Un même cri

Publié le par la freniere

Je viens chez toi reconnaître ma terre. Tu viens chez moi t'approprier mon fleuve. J'apporte un peu de neige à tes seins ivres de soleil pour qu'ils se dressent de bonheur. Nous marchons silencieux dans la prière de l'aube. Nos caresses protègent les paroles sacrées. Tu tournes vers le sud mon regard de neige. Je mords le soleil à même ta peau nue. Je n'ai rien à cacher. Mot à mot, geste à geste, j'efface les ratures. Je recopie au propre le brouillon de ma vie. Chaque phrase tremble sous tes yeux et se remet à battre. Le cœur de l'encre trouve sa chair.

Quand tu ouvres les yeux, je plonge dans la mer et ses reflets d'eau vive. Je lis ton corps du bout des lèvres. Je le feuillette comme un ciel aux italiques tendres. Ceux qui espèrent se nourrissent de vent. Ceux qui aiment se nourrissent de vie. Nous n'en finissons pas de rompre à deux un quignon d'infini. Chaque miette fait chanter la gorge d'un oiseau. Je ne vis plus dans l'ombre. Ta lumière alimente l'espace tout autour.

Laisse entrer mon éclair dans ta maison de femme. L'orage est amoureux. Mes nuits blanches n'auront plus froid. Le livre des poussières aura des lettres d'or. Je veillerai sans crainte, découpant des poèmes, épelant des fruits mûrs et pelant des oranges dans le son de ta voix. J'irai beaucoup plus loin que le oui et le non, au-delà des étoiles, au-dedans du bonheur. Derrière les montagnes, tous les nuages parlent de toi. Je suis dans l'eau du bain pour être près de toi, dans la soupe et le pain, l'odeur de la tisane qui caresse ta bouche.

Lorsque nous sommes face à face, ta passerelle s'abaisse jusqu'à moi. J'y monte au septième ciel où tes seins m'auréolent. Affamées d'absolu, mes racines grimpent jusqu'aux cimes. Tu es si transparente. Je passe à travers toi comme on entre à l'église. Je me recueille dans ta nef pour trouver l'absolu. Je ne cherche plus la route ailleurs qu'en nous-mêmes Le soleil brille enfin sur les vaisseaux de l'ombre. Je suis bien. Je pense à toi. Tu simplifies l'éternité. J'aime ta bouche sur mon cou. Lorsque j'écris, toute ta beauté envahit la page.

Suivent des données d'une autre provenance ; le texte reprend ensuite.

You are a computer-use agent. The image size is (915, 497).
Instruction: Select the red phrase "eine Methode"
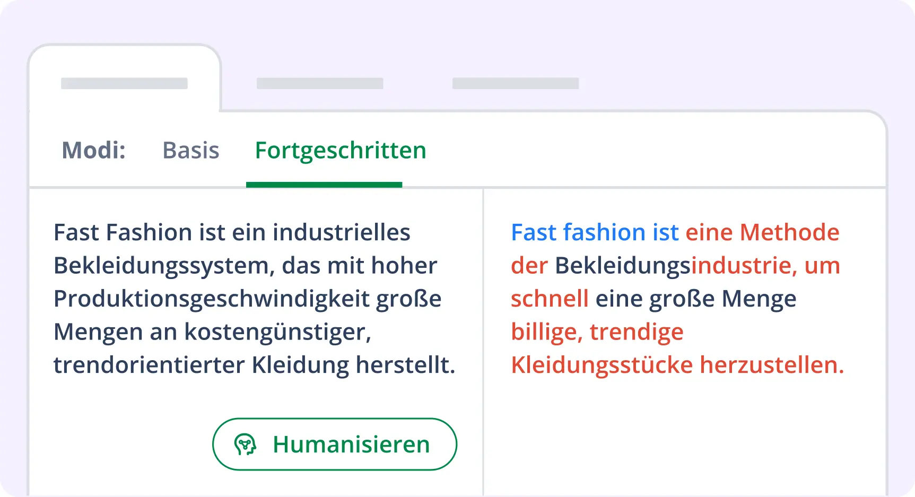[x=762, y=232]
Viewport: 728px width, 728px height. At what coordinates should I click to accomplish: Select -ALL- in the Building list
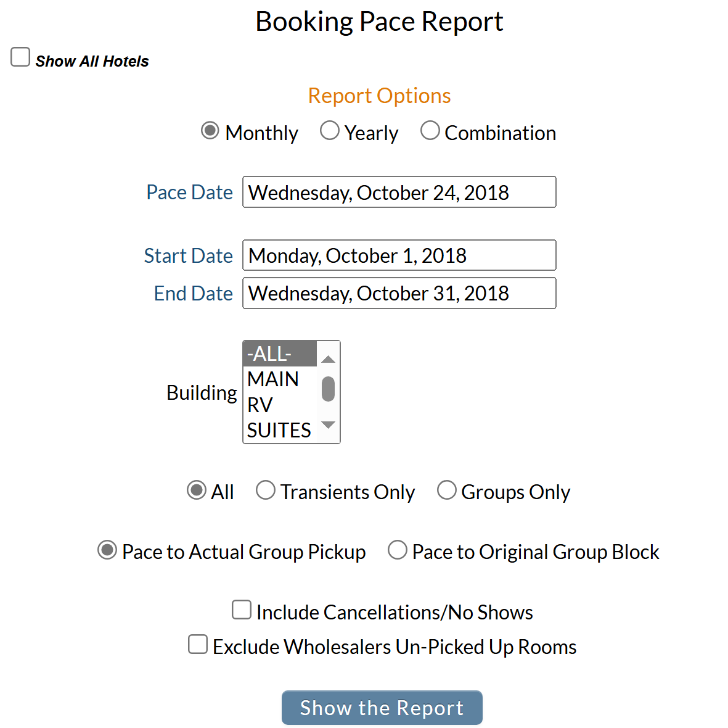(269, 354)
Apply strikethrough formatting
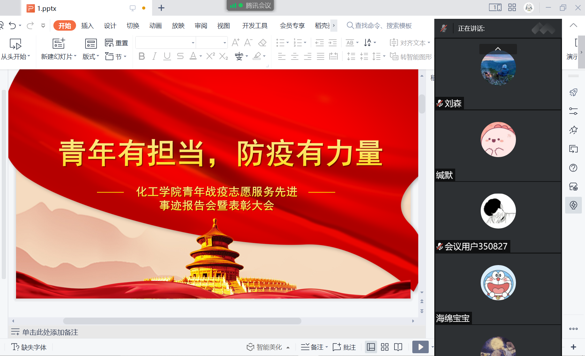 pyautogui.click(x=180, y=56)
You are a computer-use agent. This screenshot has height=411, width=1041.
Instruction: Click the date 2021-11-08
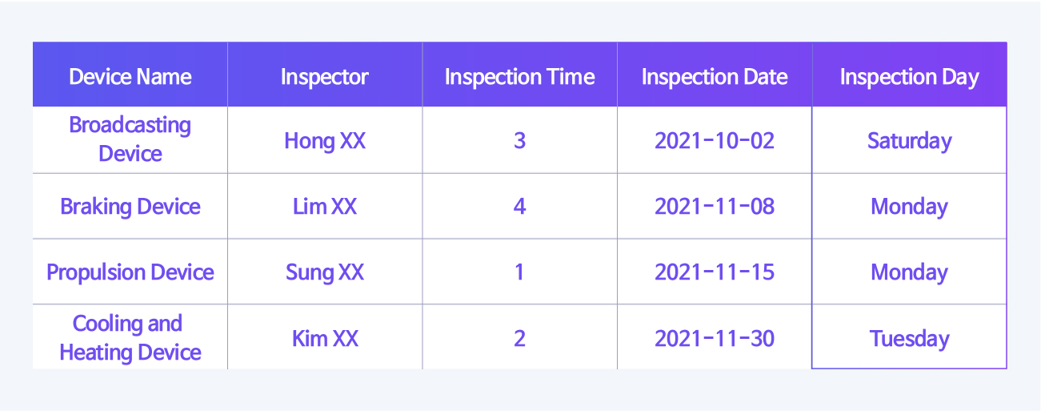715,206
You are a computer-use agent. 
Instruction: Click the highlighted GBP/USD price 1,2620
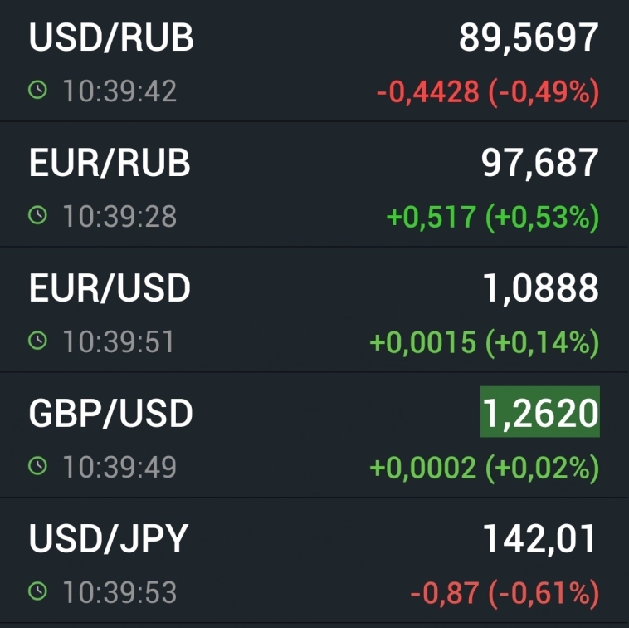539,411
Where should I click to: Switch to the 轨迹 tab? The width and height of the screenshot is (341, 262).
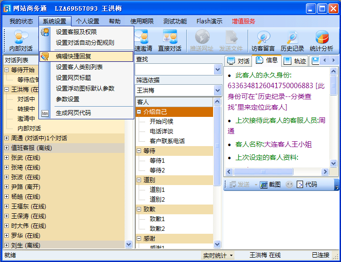click(x=295, y=61)
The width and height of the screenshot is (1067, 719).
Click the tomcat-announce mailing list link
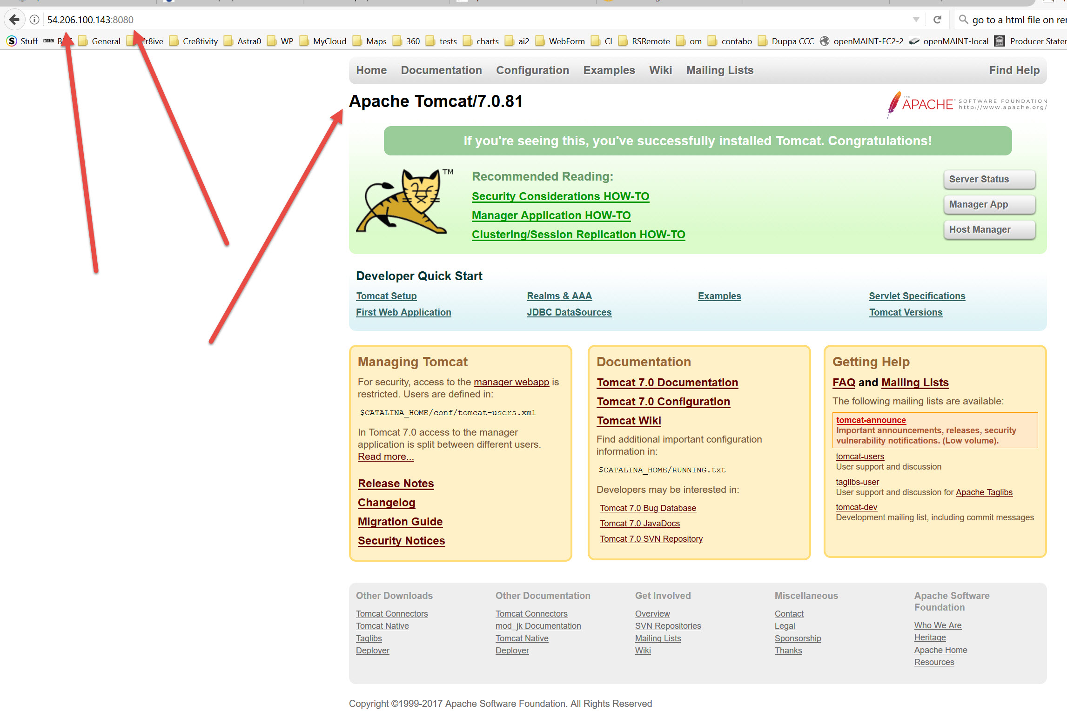point(871,420)
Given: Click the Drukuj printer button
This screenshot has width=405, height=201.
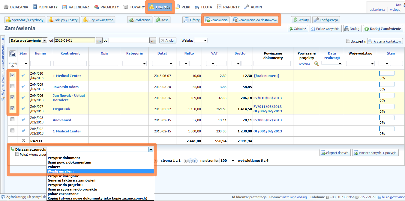Looking at the screenshot, I should click(x=352, y=29).
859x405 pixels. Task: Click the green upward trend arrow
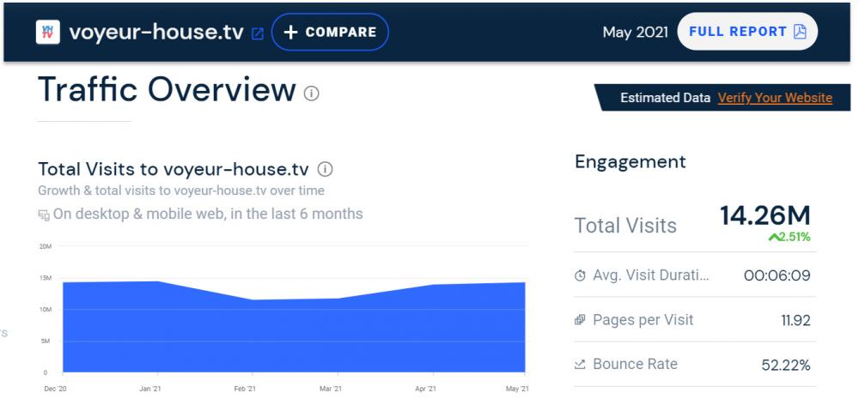tap(774, 237)
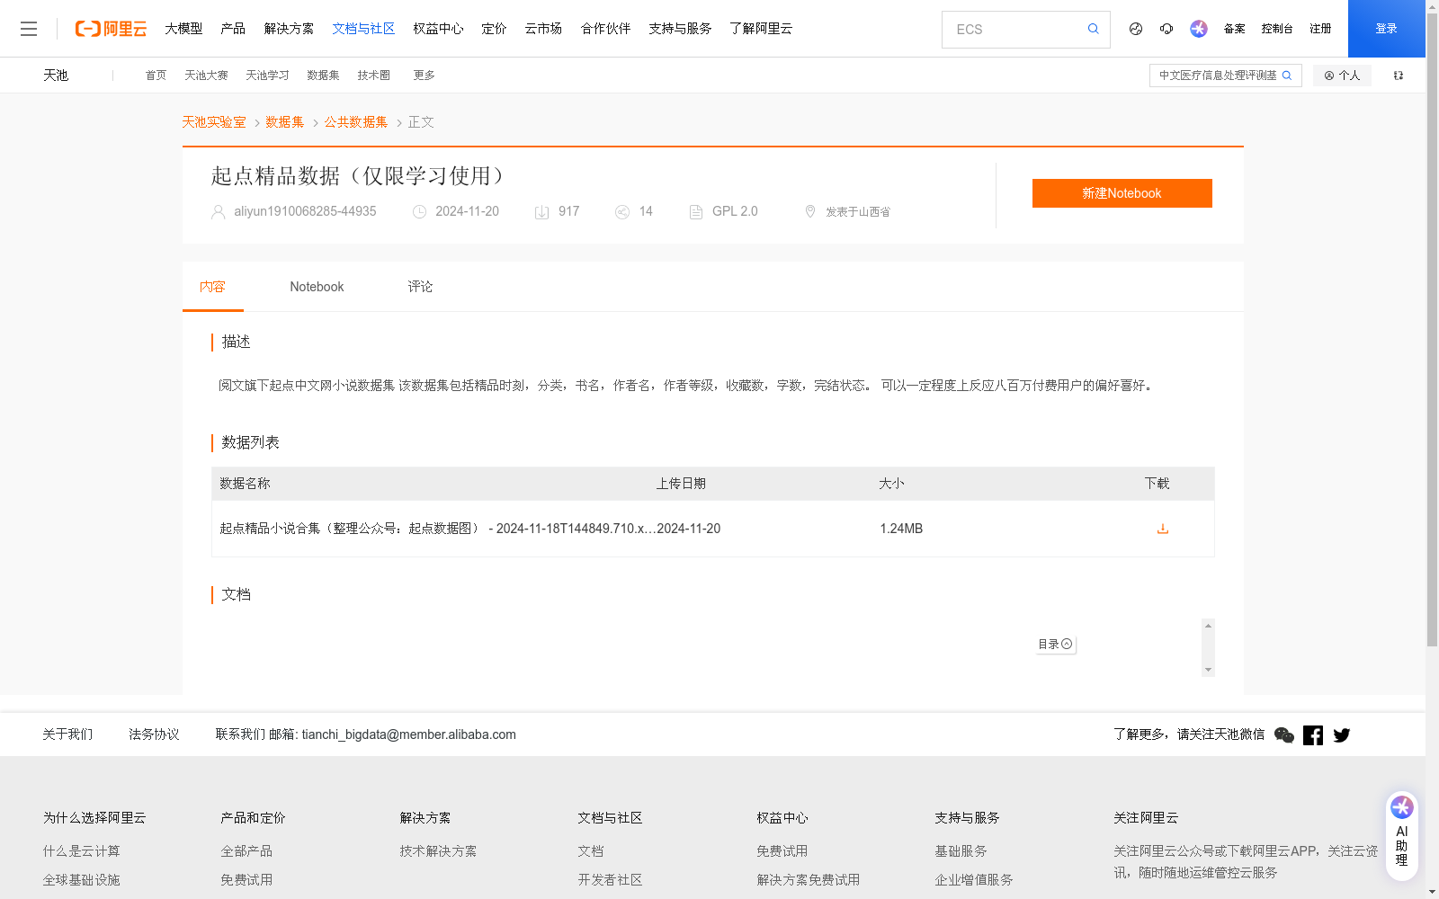Open the Facebook icon in footer
This screenshot has width=1439, height=899.
[x=1313, y=734]
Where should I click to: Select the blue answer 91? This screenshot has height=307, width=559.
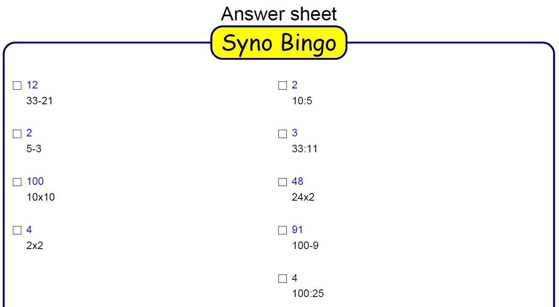tap(297, 230)
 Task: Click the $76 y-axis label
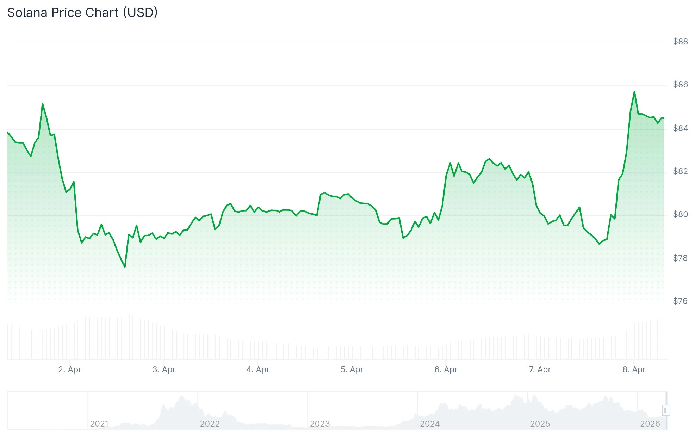(x=680, y=301)
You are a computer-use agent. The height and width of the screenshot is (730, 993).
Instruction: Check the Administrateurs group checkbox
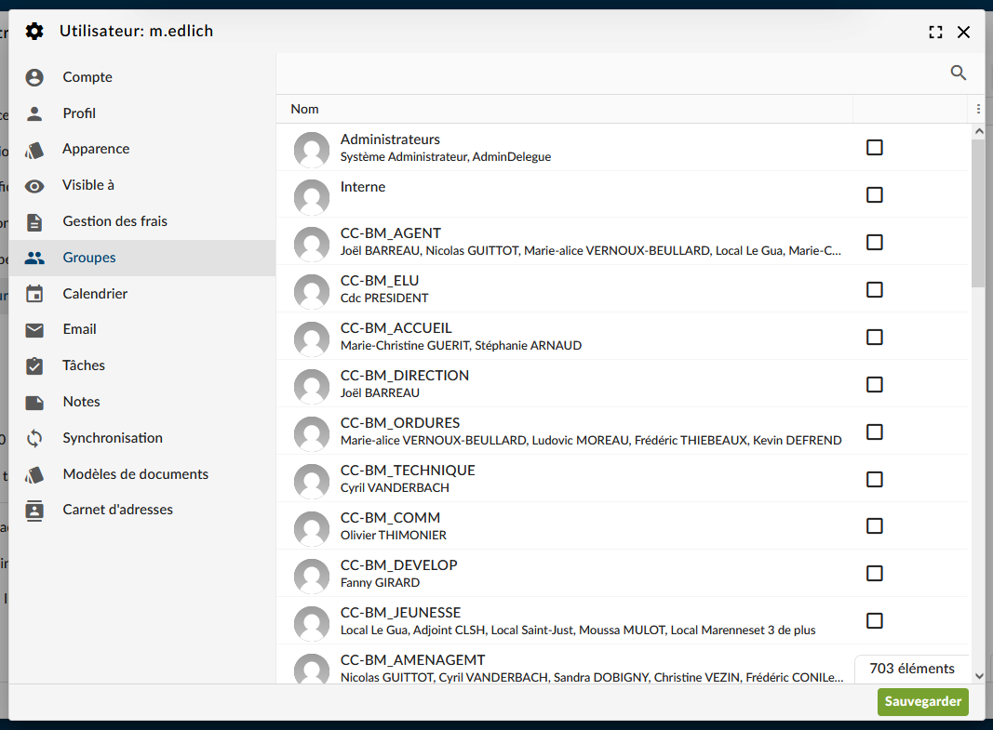pos(874,147)
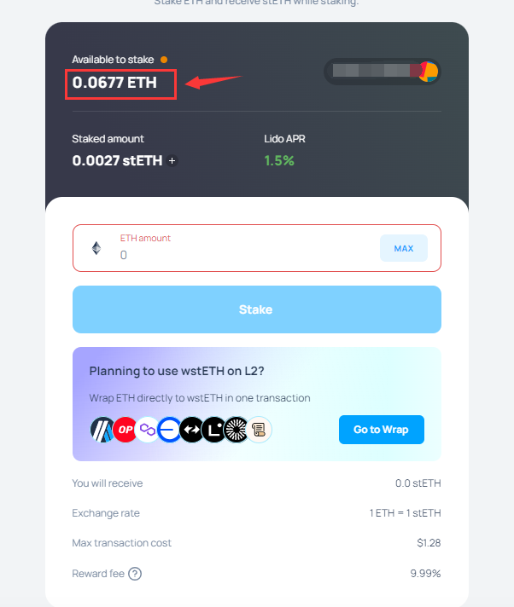Click the red Optimism OP icon

(126, 430)
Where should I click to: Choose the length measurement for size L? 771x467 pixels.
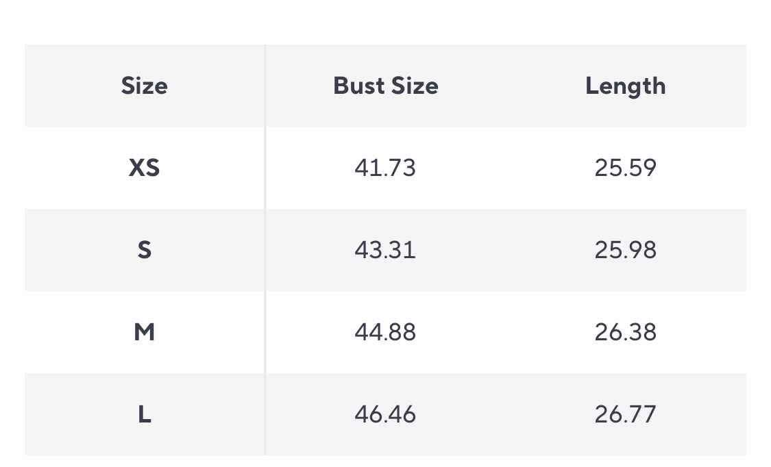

Les mots importent moins que mon regard sur toi. Quand je regarde par la vitre, la neige parle de toi et de toi seule. Je reçois sa lumière comme une grande caresse. Il suffit de toi pour remplir le monde.

Il ne fait jamais nuit quand tu dors avec moi. Nous faisons l'ange ou le démon. Nous sommes la terre mêlée au ciel, le pollen et le sel, les caresses du vent sur un duvet d'oiseau, les marques de la soif sur l'épaule du pain, le rire des poètes dans la prose des jours, une rosace de lumière sur le noir des pavés, un lierre de silence grimpant le mur du son, un tatouage d'éclairs sur la peau de la nuit. Nous faisons l'amour à tout moment.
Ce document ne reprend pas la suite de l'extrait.